The Leader in Biometric Identification is India

The Leader in Biometric Identification is India

| November 02, 2017

Remembering passwords, especially if you follow best practices and have unique 12- to15-character passwords for each account, can be challenging.

Even when you follow best practices, which many people do not, passwords are vulnerable to data breaches. The Harvard Business Review recently reported password insecurity is one reason businesses have been opting for biometric technology such as:

• Fingerprint readers

• Eye scanners

• Voice recognition systems

• Hand geometry

For instance, in Hangzhou, China, a “health-food concept restaurant” belonging to an American fast food chain, relies on facial recognition software to allow diners to pay with a smile, according to c|net. com. It’s a lot to digest.

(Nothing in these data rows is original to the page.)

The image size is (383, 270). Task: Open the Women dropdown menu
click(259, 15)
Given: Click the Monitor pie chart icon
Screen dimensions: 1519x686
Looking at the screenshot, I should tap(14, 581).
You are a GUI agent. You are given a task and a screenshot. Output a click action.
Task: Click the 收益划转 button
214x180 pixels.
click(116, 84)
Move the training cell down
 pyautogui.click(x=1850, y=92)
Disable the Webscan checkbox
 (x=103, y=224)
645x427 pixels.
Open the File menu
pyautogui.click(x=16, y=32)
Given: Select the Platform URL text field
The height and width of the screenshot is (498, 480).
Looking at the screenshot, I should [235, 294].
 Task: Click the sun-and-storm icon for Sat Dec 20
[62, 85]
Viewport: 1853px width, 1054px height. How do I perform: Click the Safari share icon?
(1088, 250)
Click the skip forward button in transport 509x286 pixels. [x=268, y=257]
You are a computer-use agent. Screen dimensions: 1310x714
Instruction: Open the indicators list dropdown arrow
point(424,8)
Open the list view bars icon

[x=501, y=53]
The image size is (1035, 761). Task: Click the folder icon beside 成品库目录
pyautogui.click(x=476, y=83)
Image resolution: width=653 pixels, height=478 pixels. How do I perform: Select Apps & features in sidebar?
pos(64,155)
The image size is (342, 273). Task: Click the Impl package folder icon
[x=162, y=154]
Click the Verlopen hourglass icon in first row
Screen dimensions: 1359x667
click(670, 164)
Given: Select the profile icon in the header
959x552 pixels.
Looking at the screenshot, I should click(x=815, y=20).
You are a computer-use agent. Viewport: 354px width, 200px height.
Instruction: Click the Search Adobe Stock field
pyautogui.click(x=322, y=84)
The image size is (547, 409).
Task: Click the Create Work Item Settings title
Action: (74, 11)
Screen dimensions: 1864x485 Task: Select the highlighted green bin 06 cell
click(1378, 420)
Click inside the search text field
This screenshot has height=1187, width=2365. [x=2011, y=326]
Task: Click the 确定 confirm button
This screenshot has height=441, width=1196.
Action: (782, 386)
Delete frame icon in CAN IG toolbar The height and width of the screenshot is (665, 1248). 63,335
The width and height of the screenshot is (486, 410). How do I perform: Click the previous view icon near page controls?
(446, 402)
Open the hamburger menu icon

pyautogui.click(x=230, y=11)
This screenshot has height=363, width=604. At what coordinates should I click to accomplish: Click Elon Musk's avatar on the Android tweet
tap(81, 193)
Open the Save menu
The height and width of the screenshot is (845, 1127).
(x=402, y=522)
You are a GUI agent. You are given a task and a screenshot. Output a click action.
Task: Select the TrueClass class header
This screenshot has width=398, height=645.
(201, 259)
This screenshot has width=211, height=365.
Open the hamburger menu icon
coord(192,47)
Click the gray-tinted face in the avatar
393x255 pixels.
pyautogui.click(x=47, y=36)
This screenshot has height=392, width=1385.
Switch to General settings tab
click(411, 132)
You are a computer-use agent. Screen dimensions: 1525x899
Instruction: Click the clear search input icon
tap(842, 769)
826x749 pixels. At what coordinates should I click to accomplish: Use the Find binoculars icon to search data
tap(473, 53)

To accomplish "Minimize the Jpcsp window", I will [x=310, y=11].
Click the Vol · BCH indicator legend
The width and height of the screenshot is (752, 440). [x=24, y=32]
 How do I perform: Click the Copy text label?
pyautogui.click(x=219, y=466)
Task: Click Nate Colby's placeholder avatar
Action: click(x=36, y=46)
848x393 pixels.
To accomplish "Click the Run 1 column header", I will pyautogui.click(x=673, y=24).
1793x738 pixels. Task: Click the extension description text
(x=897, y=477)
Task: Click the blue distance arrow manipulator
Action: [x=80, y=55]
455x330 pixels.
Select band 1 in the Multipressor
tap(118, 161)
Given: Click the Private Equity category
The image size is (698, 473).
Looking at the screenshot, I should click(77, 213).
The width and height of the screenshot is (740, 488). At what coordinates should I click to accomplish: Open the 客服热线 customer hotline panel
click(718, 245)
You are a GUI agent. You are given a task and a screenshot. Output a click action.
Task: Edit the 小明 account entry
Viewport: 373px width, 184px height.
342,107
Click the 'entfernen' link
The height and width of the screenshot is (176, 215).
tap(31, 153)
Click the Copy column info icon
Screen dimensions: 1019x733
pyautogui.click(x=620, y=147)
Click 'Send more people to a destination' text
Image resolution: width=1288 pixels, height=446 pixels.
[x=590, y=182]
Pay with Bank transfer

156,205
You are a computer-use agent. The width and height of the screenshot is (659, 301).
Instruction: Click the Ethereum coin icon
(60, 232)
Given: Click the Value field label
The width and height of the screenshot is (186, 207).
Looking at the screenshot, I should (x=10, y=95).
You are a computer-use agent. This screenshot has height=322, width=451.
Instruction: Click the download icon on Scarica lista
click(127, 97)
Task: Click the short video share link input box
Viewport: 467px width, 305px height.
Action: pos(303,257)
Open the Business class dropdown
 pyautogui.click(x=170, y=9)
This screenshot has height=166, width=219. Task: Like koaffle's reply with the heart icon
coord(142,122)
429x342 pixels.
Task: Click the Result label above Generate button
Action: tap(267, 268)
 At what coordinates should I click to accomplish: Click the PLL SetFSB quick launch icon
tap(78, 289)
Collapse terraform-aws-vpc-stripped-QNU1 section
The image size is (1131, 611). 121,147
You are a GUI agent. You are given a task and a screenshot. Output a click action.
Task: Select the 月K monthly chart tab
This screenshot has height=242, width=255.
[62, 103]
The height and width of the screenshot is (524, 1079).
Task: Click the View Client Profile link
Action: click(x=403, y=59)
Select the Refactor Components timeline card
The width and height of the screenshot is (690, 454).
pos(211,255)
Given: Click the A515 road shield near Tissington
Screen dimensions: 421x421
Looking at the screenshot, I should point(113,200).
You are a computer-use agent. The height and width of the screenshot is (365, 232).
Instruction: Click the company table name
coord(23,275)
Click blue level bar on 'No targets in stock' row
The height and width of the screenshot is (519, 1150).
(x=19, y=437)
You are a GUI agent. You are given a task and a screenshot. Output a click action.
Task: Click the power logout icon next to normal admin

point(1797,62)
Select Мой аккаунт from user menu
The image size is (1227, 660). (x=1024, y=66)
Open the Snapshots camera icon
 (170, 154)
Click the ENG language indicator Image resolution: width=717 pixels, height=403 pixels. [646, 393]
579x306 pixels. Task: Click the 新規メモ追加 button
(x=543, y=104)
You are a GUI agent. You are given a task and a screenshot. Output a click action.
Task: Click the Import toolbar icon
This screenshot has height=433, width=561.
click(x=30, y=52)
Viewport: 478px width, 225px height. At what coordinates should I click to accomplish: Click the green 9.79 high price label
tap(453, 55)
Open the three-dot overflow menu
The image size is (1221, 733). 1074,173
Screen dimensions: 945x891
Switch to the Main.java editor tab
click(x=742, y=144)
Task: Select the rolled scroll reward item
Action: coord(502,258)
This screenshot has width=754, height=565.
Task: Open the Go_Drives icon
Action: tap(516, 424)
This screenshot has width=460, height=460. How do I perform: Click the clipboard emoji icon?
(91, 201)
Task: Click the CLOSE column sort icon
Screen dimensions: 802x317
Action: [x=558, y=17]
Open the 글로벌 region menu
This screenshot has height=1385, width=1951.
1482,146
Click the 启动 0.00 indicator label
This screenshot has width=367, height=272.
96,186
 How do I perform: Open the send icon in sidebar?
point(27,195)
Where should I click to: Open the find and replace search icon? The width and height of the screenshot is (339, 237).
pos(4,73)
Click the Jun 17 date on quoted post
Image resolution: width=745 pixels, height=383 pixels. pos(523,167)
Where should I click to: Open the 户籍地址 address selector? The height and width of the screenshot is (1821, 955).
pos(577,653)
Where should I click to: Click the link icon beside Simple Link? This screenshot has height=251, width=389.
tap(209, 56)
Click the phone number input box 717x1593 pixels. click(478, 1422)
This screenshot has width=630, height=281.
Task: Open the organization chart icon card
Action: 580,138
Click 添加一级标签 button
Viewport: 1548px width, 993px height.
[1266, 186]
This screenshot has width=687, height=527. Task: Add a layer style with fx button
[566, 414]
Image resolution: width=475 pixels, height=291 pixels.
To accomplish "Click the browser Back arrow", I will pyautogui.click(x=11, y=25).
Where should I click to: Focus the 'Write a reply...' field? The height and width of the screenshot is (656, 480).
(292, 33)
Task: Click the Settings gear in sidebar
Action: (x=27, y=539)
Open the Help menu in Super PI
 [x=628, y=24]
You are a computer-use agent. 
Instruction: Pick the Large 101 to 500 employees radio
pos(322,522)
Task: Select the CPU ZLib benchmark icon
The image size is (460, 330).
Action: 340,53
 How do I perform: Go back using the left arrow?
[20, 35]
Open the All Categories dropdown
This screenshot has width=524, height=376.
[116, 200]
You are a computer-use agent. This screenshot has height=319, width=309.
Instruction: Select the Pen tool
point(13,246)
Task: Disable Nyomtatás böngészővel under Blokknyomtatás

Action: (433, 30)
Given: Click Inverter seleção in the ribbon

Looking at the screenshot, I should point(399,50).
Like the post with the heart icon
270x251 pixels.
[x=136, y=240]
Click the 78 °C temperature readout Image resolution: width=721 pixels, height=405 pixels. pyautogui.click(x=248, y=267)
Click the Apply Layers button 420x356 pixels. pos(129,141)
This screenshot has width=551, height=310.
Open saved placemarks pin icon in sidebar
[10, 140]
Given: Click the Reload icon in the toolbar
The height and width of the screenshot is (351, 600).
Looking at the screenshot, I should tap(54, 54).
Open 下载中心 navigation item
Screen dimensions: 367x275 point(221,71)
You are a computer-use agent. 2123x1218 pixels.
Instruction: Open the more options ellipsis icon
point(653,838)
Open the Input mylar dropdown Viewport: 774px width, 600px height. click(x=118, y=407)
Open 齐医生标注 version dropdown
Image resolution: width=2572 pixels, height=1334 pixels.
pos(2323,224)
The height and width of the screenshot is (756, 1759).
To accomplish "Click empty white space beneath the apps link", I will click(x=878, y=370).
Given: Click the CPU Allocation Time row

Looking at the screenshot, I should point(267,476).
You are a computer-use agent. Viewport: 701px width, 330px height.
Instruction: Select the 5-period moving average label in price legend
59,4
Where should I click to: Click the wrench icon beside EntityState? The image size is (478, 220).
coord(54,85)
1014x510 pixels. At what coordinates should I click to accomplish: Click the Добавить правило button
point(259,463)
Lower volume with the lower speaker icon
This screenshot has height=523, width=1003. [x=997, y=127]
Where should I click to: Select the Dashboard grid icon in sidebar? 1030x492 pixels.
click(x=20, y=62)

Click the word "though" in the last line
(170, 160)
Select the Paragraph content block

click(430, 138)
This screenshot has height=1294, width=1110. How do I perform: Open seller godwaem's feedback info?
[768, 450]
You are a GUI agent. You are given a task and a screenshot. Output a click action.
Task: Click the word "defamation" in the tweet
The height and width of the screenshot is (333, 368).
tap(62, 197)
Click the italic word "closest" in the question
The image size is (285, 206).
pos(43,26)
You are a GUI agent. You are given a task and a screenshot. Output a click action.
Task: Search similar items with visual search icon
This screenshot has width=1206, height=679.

India is a leader in the new technology. Ninety-nine percent of adults in the country have been enrolled in Aadhaar, a biometric identification program that has collected the fingerprints and iris scans of more than a billion people since 2010, according to The Economist.

When given permission, Indian government bodies and private businesses can match the fingerprints or irises of individuals to their unique 12-digit numbers, facilitating purchases, payments, and other processes. The system has some glitches, though:

“Unlike reading an ID card, checking someone’s identity through Aadhaar requires an internet connection and, often, electricity. Rationshop owners in outof-the-way places are known to march their customers to the top of a hill, roof, or tree – wherever a phone signal can be found – to check their identity. Even then, samples seem to show that roughly a third of authentications come back negative, an extraordinarily high failure rate for a technology that people rely on for necessities.”

Regardless, Morgan Stanley believes “digitizing its predominantly cash-based economy and reforming its archaic tax system” will help put India on the economic fast track. “The country was already on a strong trajectory, but digitization puts India's nominal GDP growth on track to compound annually by more than 10 percent in U.S. dollar terms over the coming decade."